Acabo de leer carteles anunciando la celebración, en la capilla de la Residencia, de la Novena de Milagrosa, del 20 al 27 de noviembre. No pone a qué hora. Me invade la nostalgia. Entonces, en aquellos tiempos, se llenaba la iglesita hasta arriba, incluso el pequeño claustro adyacente. Se llenaba con personas con una baja media de edad. Había menos viejos y sí muchos jóvenes y niños.
Era, después de las tétricas novenas de "Anímas" en las monjas y en San Nicolas, una fiesta de luz y alegría.
La primera quincena de noviembre, "dichoso mes que comienza con los Santos y termina con San Andrés, cuando el vino nuevo añejo es", con sus nieblas y los labradores en plena sementera, estaba dominada por el recuerdo a los difuntos. Lúgubres semanas. Las campanas tañendo a muerto en aquellos atardeceres plomizos, llamando a las novenas dichas. En San Nicolás colocaban un túmulo o catafalco en el centro, del que colgaban faldones negros con orla amarilla, la luz escasa en aquella oscura, llena de escondrijos, iglesia; y luego los cantos fúnebres entre ininteligibles, en latín, y escalofriantes, del Sr. Macario el organista, todo ello acongojaba.
La Novena de Ánimas, en las monjas, más terrorífica aun, con calaveras brillantes, fémures y tibias rodeando el túmulo. Unas monjas de clausura invisibles que cantaban desde el alto coro enrejado de pinchos puntiagudos... Eran escenarios que podían inspirar a los románticos decimonónicos.
Entre tanto se iba acabando la sementera, se aproximaban las matanzas, las bodas de los jóvenes labradores, llegaba, después de tanta negrura, la luminosa, consoladora, preciosa novena de la Milagrosa: misa por la mañana, rosario y novena por la tarde.
Las Hermanas habían puesto, incluso tubos fluorescentes para realzar la belleza de la imagen.

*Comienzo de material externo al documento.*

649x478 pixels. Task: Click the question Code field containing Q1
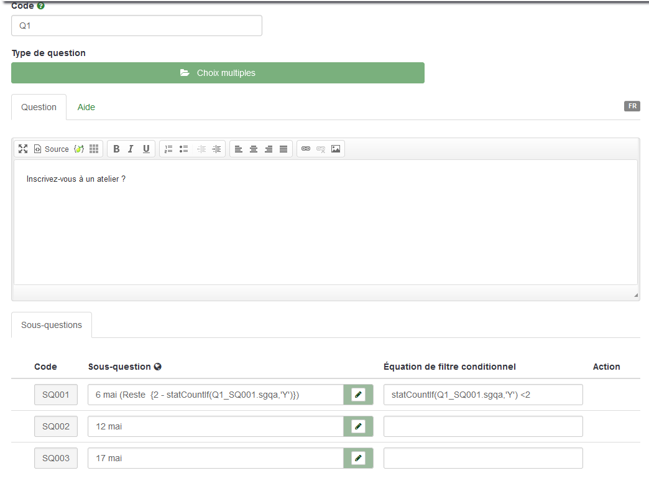pos(137,26)
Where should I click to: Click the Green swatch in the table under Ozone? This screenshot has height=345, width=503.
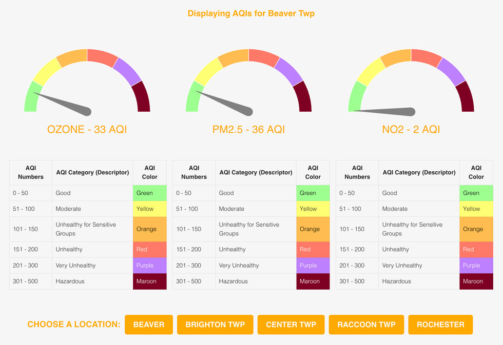149,193
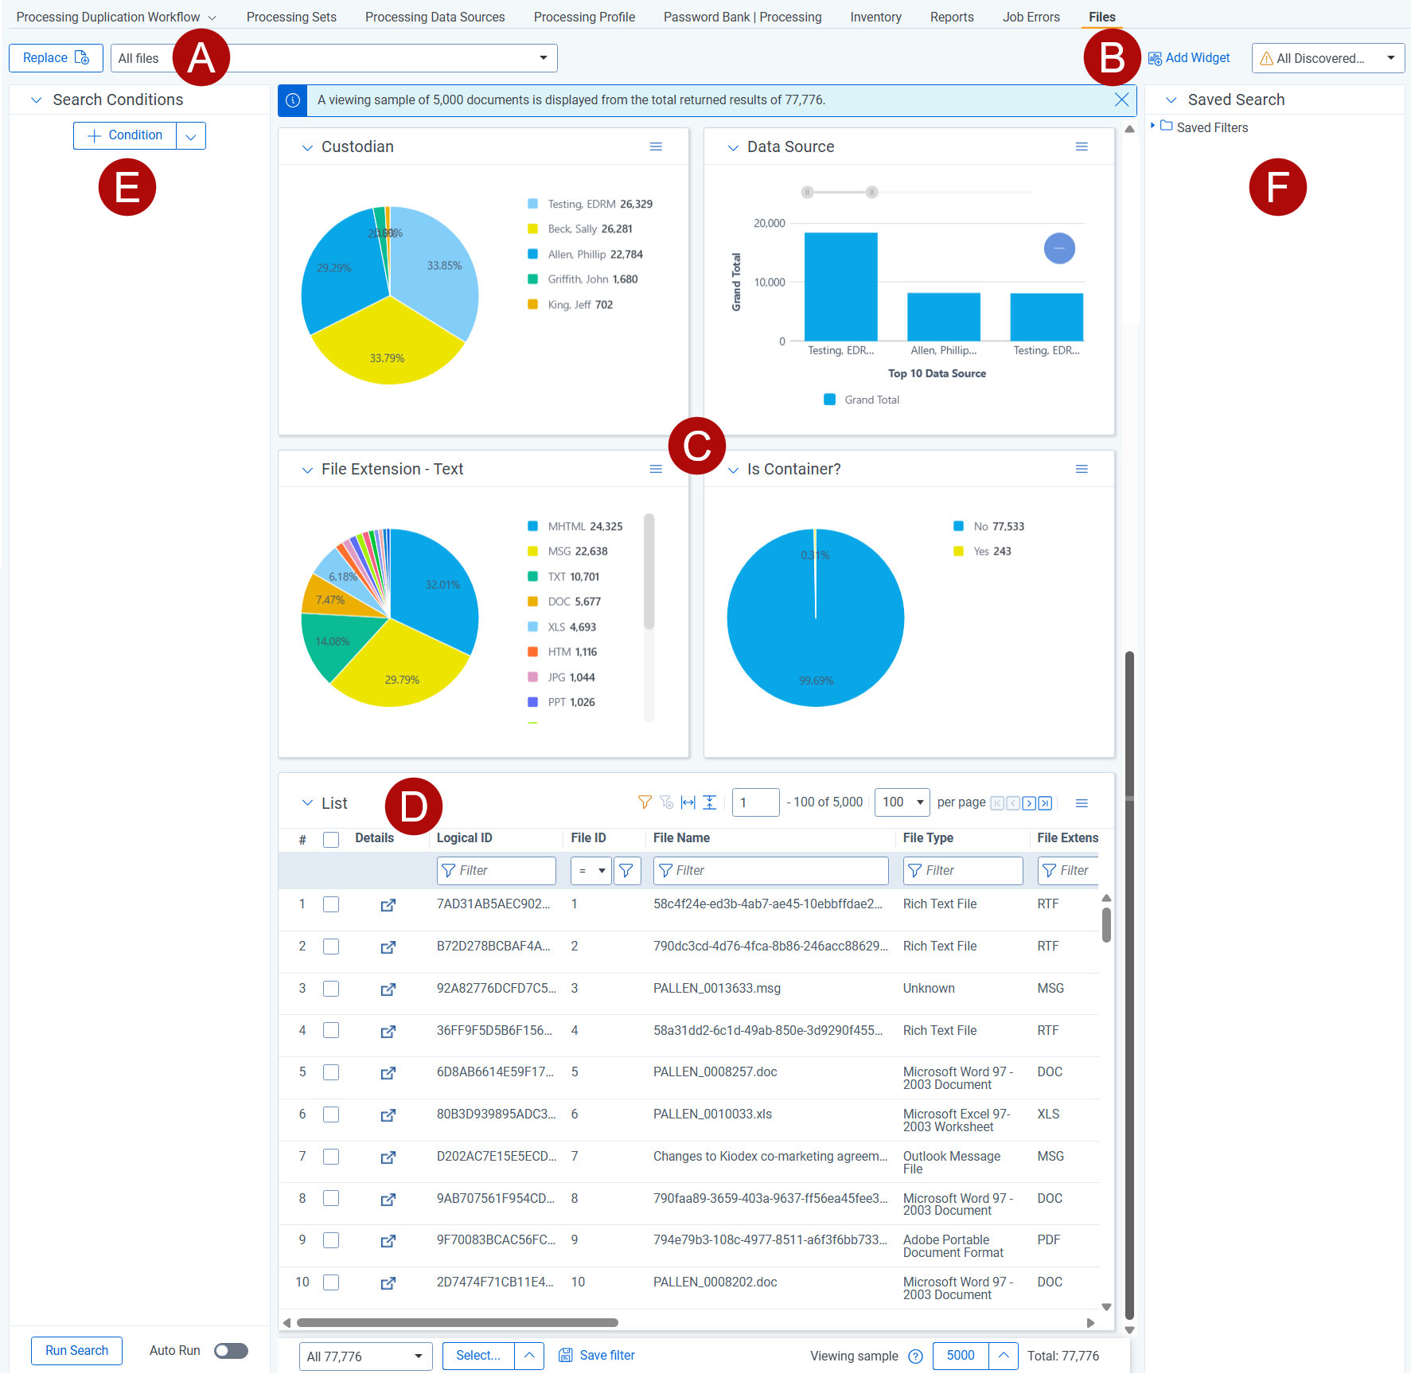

En lugar de los "dies ire, dies ira", los hacheros con cirios y pocas bombillas, muchas luces, preciosas canciones del coro adolescente, incluso a tres voces, ensayado por sor Vicenta, y, sobre todo los relatos, tan reconfortantes, de las apariciones de la Virgen a aquella monjita francesa, Santa Catalina Labouret...
¡Pues ya está! Sé habrá lectores/as que disfrutarán con estas evocaciones. ¡Cómo me gustaría volver a la inocencia del niño disfrutador de aquellos relatos; del que cantaba: "Yo tengo una madre, madre querida, que mis penas calma, cuando me mira. Se llama mi madre virgen María, divina pastora del alma mía".